§ Exercise inputs:
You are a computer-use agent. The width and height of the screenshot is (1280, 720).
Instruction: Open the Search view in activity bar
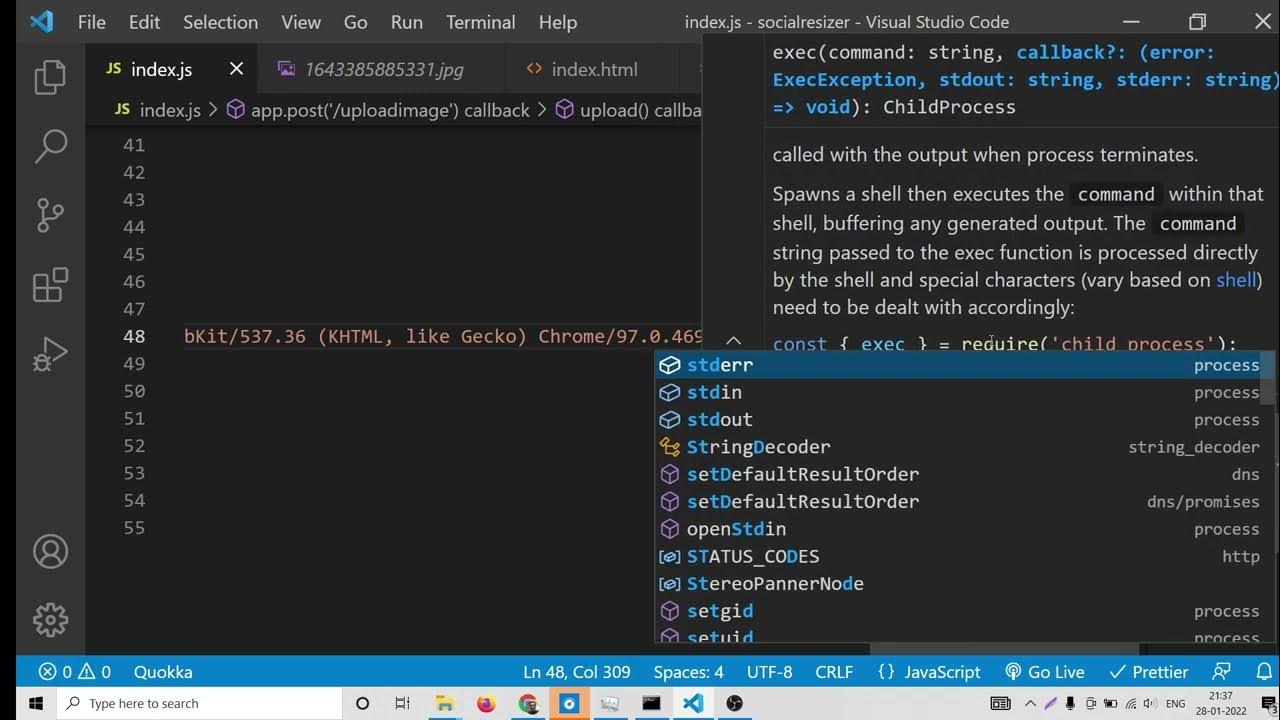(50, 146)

---

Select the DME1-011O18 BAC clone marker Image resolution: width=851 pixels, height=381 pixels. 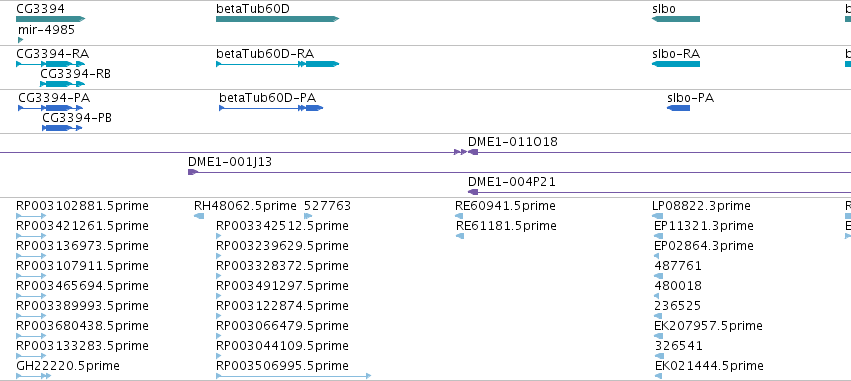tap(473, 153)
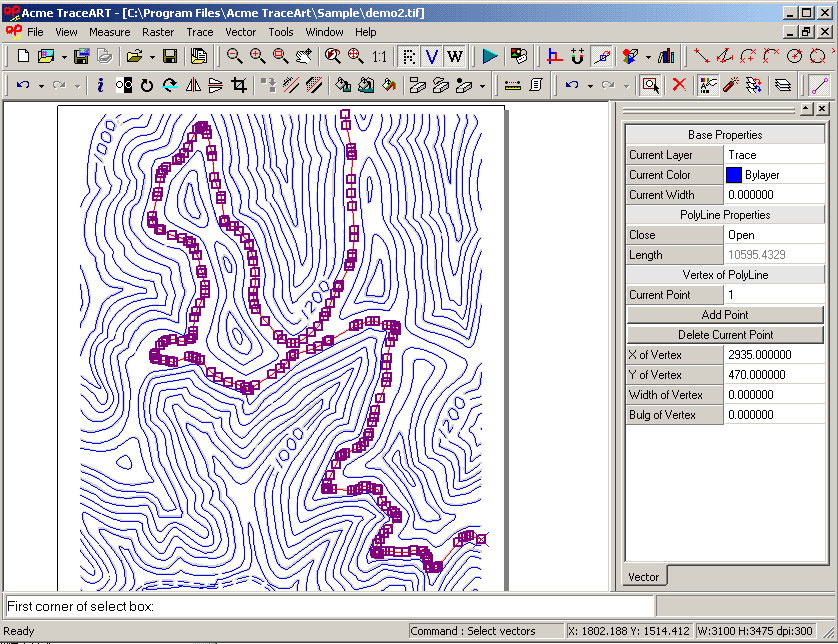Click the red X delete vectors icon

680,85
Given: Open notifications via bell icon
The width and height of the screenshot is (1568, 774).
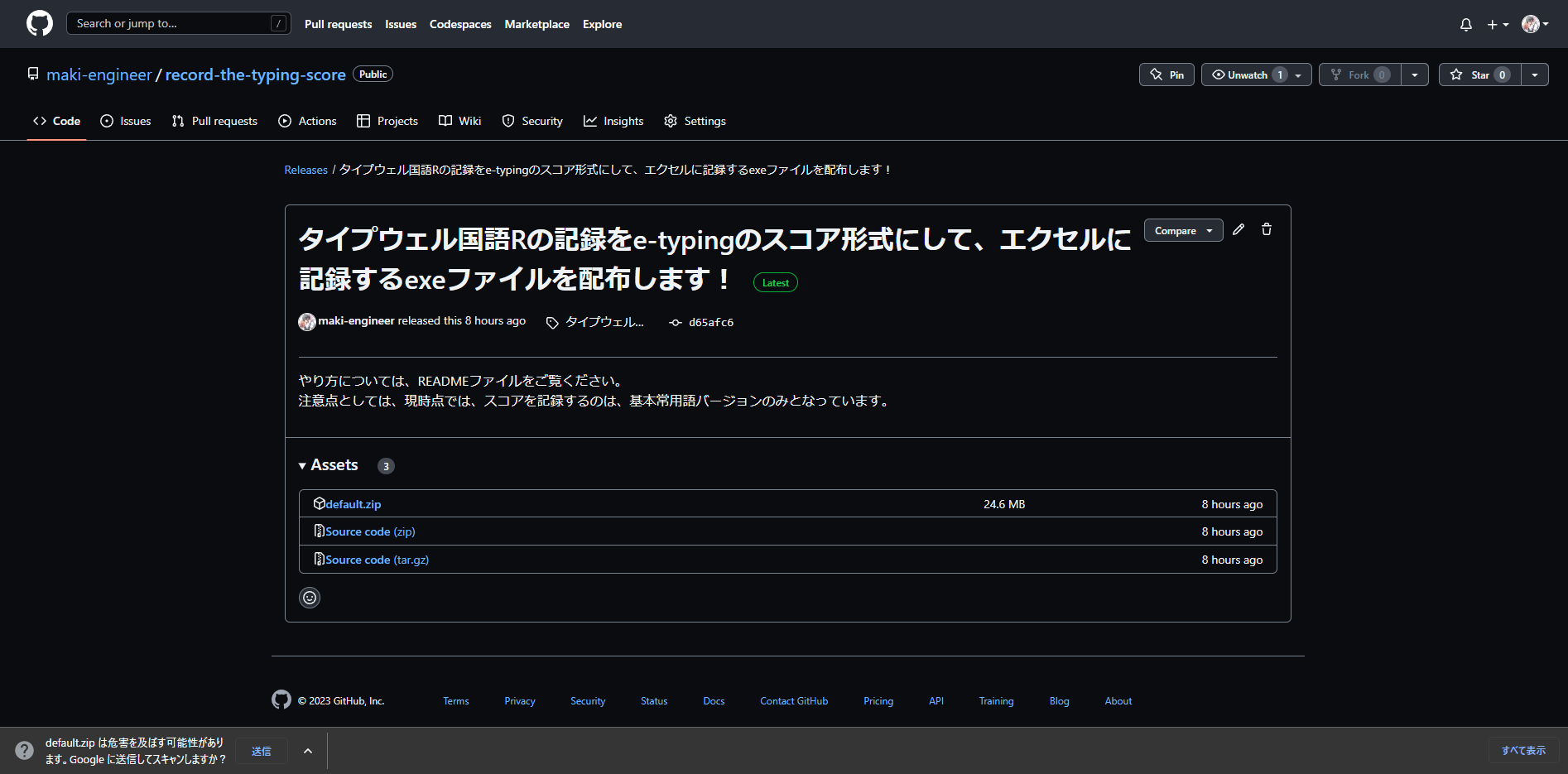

§ Task to carry out:
Convert the item text from the line with "Given: Open notifications via bell icon" to the line with "The width and height of the screenshot is (1568, 774)." into a Markdown table with the columns Row and Line, numbering each line and leaving out blank lines.

§ Complete response:
| Row | Line |
|---|---|
| 1 | Given: Open notifications via bell icon |
| 2 | The width and height of the screenshot is (1568, 774). |